Australian Dredging Threatens Great Barrier Reef and Wetlands
Last September, conservationists were thrilled to see the Australian government rescind its plans to dump sediment from dredging into Great Barrier Reef waters. Now however, it has been revealed that four more dredging projects near the reef are still likely to occur, and sediment from these digs could still be dumped within the greater World Heritage Area.
The dredging in question is part of a consortium for port expansion along Australia's northeastern coast to help facilitate the export of coal, with a great majority of the work being done inside and near the Great Barrier Reef Marine Park.
After environmental minister Greg Hunt and the Great Barrier Reef Marine Park Authority actually approved the dump of dredged sediment onto the reefs back in June, conservationist communities and ecological experts used public forums to attack the decision.
That's because a great deal of research indicates that excess sediment from dredging dumps can cloud the water, blocking sunlight and hampering tropical corals' natural ability to sieve the ocean for food.
"The Great Barrier Reef belongs not only to Australians but to the international community as well," Michele Kuruc, the senior vice president for marine conservation at the World Wildlife Fund (WWF), said in a statement at the time. (Scroll to read on...)
The WWF and its partners called for improved protections of the reef, which would disallow plans like the dredging project to be drawn up in the first place.
"At a time when our oceans are under more stress than ever, we must protect marine resources, not put them in further jeopardy," added Kuruc. "Australia has a year to change its course of action and fulfill its obligation to safeguard this natural wonder."
Following a petition signed by more than 230 scientists, the Australian Port Authority finally rejected the dumping plan last September, prompting Hunt and the port expansion committee to plan for a land-based sediment dump.
But the Fight is Far From Over
Now it has been revealed that while this first muddy disaster for the reef was avoided, there are four more ports that will be doing dredging and dumping. And unlike with the first port, it remains unclear if the resulting sediment dumps will indeed be done on land.
That worries conservationists, who are wondering if all their hard work was for nothing. But minister Hunt assured the decadal World Parks Congress in Sydney, Australia today that he will do what he can to ensure the reef remains untouched.
"All of those proposals for disposal in the marine park are gone," Hunt said, according to New Scientist. "Secondly, in terms of future, we will use the Great Barrier Reef Marine Park Authority Act... to put in place this ban in legislative form." (Scroll to read on...)
"We congratulate Mr. Hunt for continued progress on an issue that is of deep concern to the vast majority of Australians," WWF-Australia CEO Dermot O'Gorman said in a reactionary statement, expressing his pleasure that "it is no longer acceptable to simply use the Reef as a dump."
However, he was quick to point out that while this is progress, the fight is far from over.
"More than 80 percent of dumping since 2010 has occurred outside the Marine Park but within the World Heritage Area where it can easily drift onto coral and seagrass," he added, urging for a dumping ban for the entire World heritage Area that the reef park is a part of.
"Australians want strong laws to protect the entire World Heritage Area, not just the Marine Park."
But Where Would it Go?
Unfortunately, if the dredged sediment is banned from being dumped along the entire protected area, environmentalists will still have a problem on their hands.
Australia is a huge country, with plenty of open space, but moving dredged sediment is costly, meaning that the project will not likely move it too far from shore. Unless they want to dump salty mud on local residents' homes, that leaves planners with few options.

(What you need to do)
- A) In the reef dredging article, how many scientists signed the petition that preceded the rejection of the dumping plan?
- B) From the reef dredging article, print the passage that starts with "But the Fight" and continues through "reef remains untouched.".

(Supplied data)
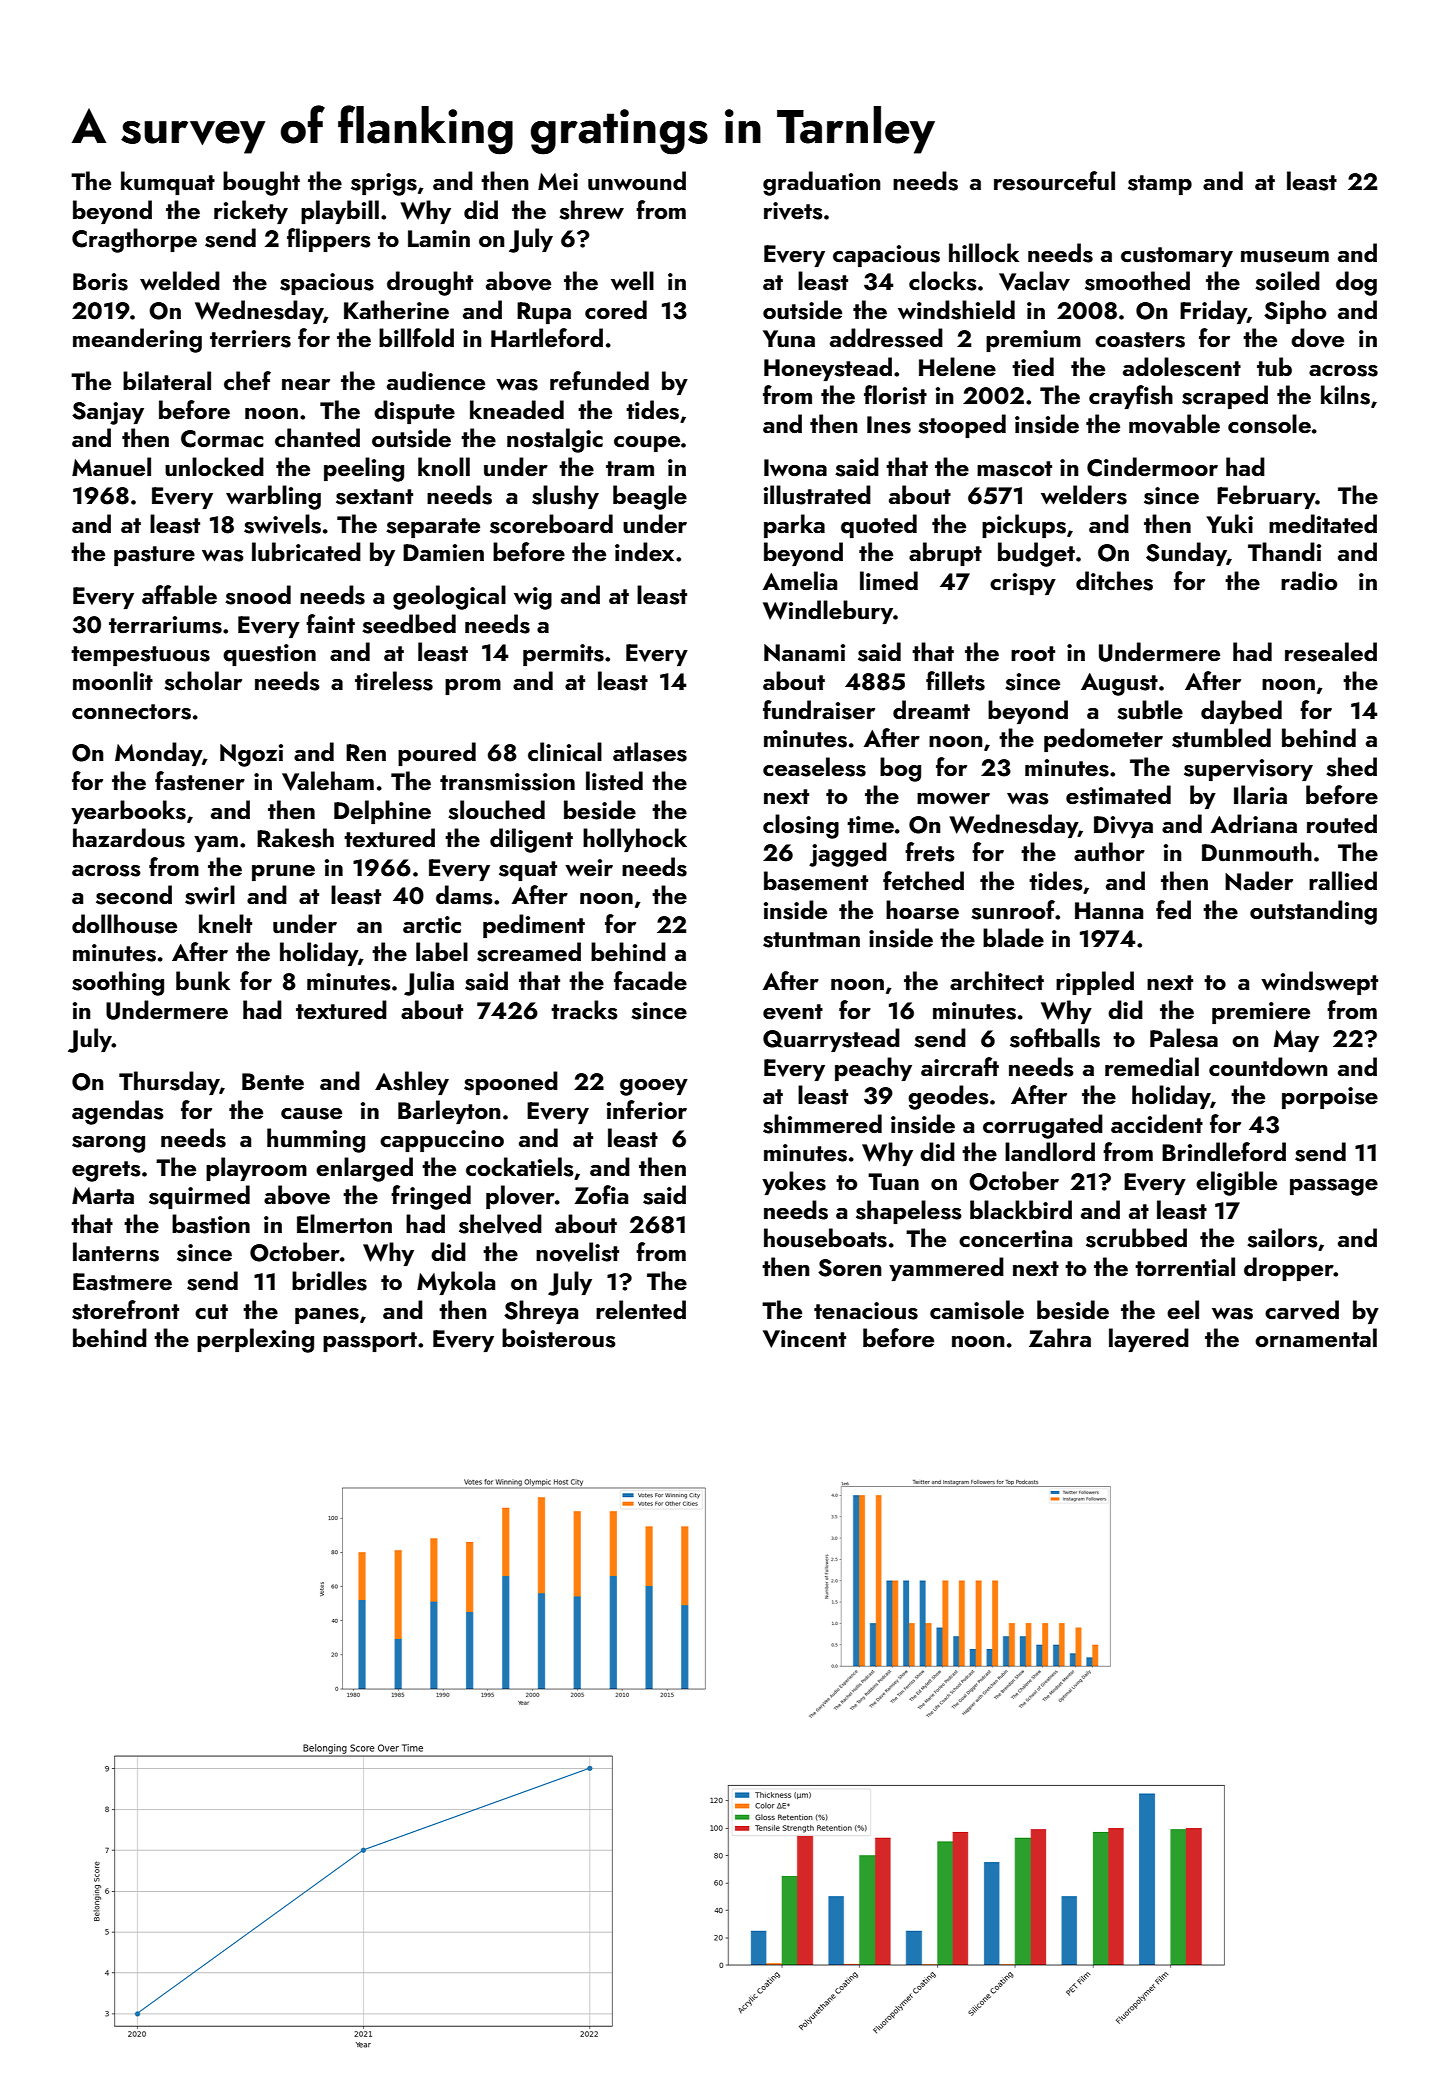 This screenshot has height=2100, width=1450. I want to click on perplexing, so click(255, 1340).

==

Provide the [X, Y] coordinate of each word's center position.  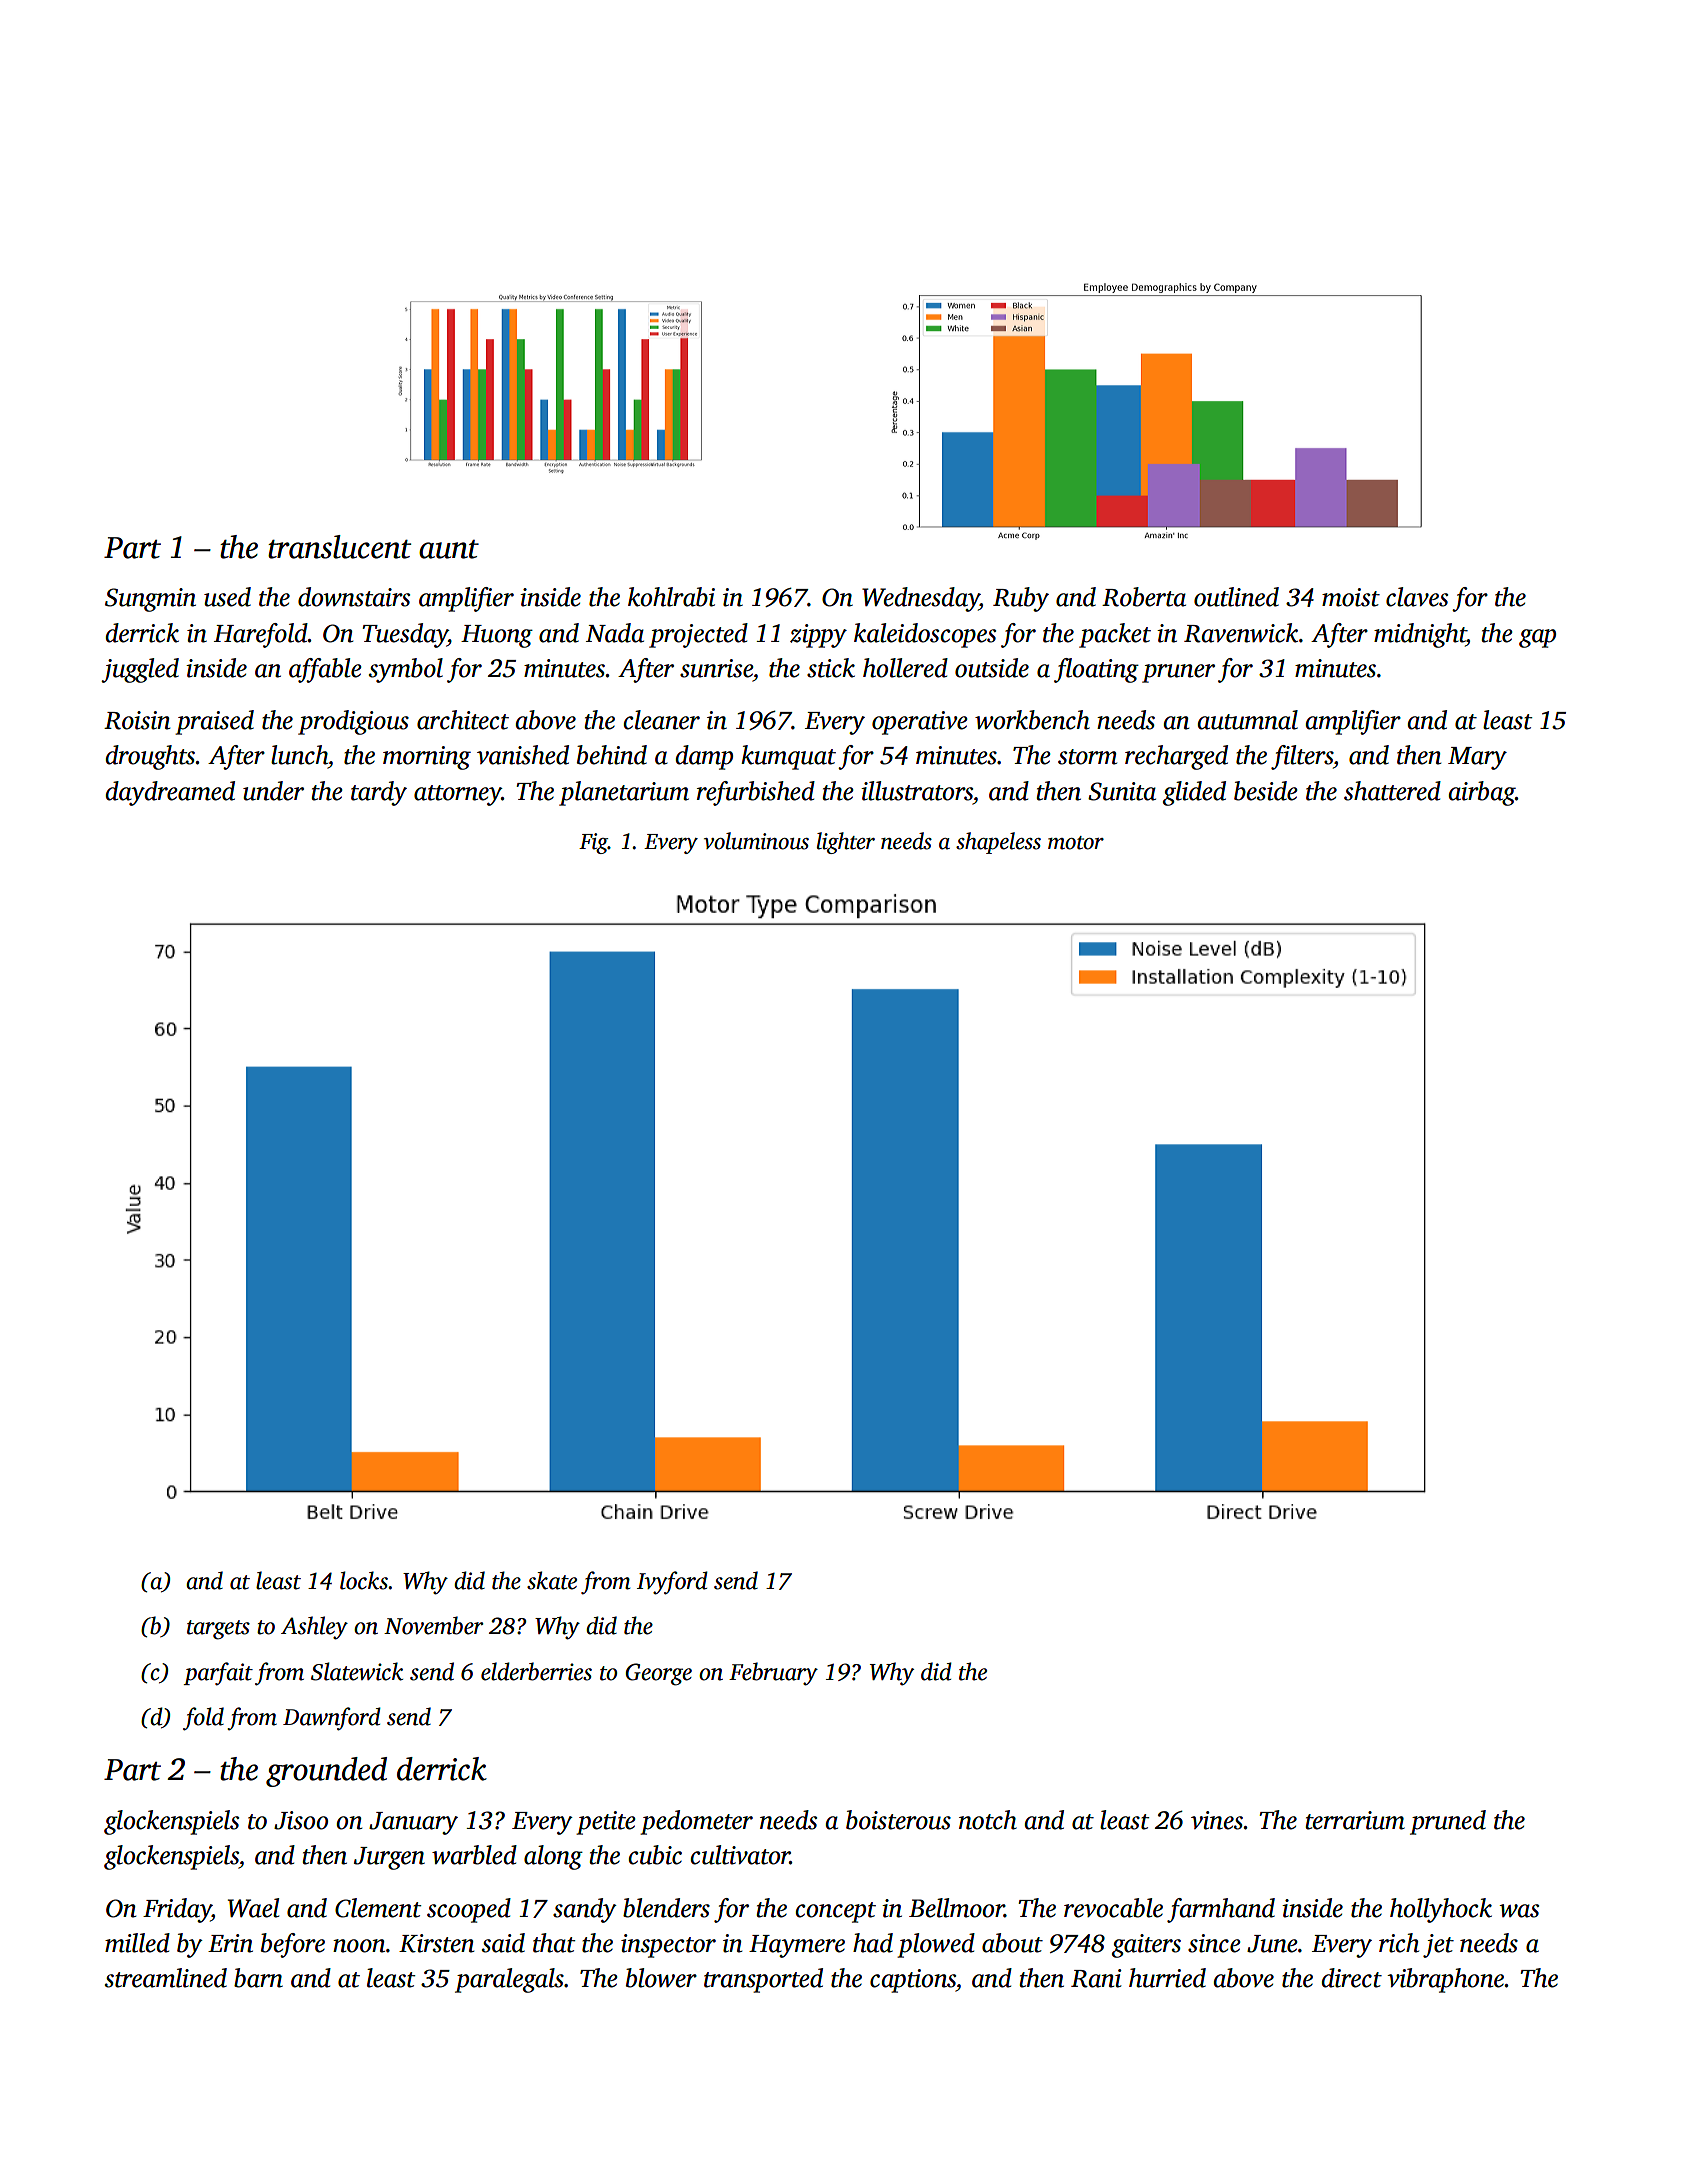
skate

(Solution list)
- A) More than 230 scientists signed it.

- B)
But the Fight is Far From Over
Now it has been revealed that while this first muddy disaster for the reef was avoided, there are four more ports that will be doing dredging and dumping. And unlike with the first port, it remains unclear if the resulting sediment dumps will indeed be done on land.
That worries conservationists, who are wondering if all their hard work was for nothing. But minister Hunt assured the decadal World Parks Congress in Sydney, Australia today that he will do what he can to ensure the reef remains untouched.